Use of cell phones in classes and schools will result to poor performance by the students. Due to lack of concentration and attention the students will not fully focus on lessons and subjects taught (Vaidyanathan, 2009). This will result to lack of participation in classes, poor performance resulting to low grades and school dropouts. Use of cellphone in the school can also cause vices. During exams periods, the students can use the cell phones to search for answers promoting depravities like cheating (Pahlavan & Levesque, 2005).When students use cell phones in classes, it will cause disruption to those who are interested in learning. While in classes, students usually forget to turn off their phones causing interruptions made by ringtones and text message alerts.
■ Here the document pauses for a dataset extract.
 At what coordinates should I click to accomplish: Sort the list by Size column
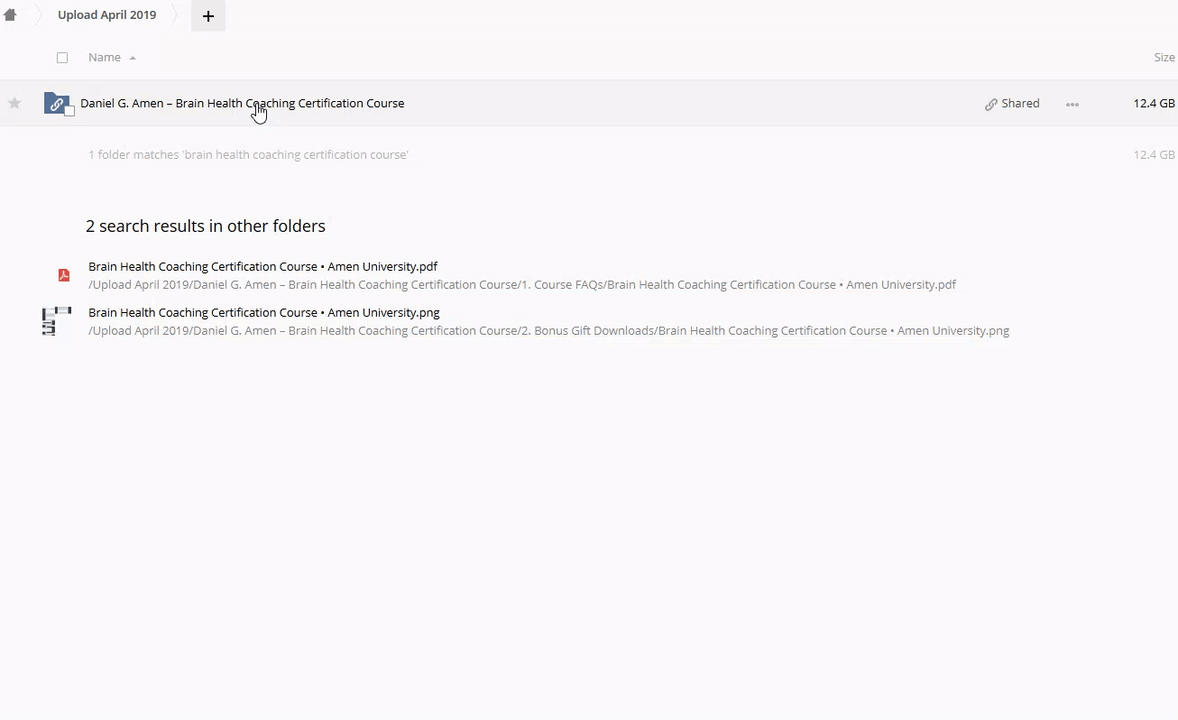pyautogui.click(x=1163, y=58)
Prolonged use of cell phones can cause and accelerate physical defects and diseases (Husick, 2009). In schools, the cell phones can be used to spread gossips, rumors and misinformation. The grapevine can be detrimental in case of widespread crisis. In some cases, wicked students have used cell phones in schools to scare others. Cell phones are used to call in bomb threats in schools to elude class time (Bullock, 2009). Cell phone in schools can be used to pass obscene notes, pictures and messages during class time. In cases of widespread crisis, use of cell phones by all can cause communication breakdown making them inoperable (Brodsky, 2007).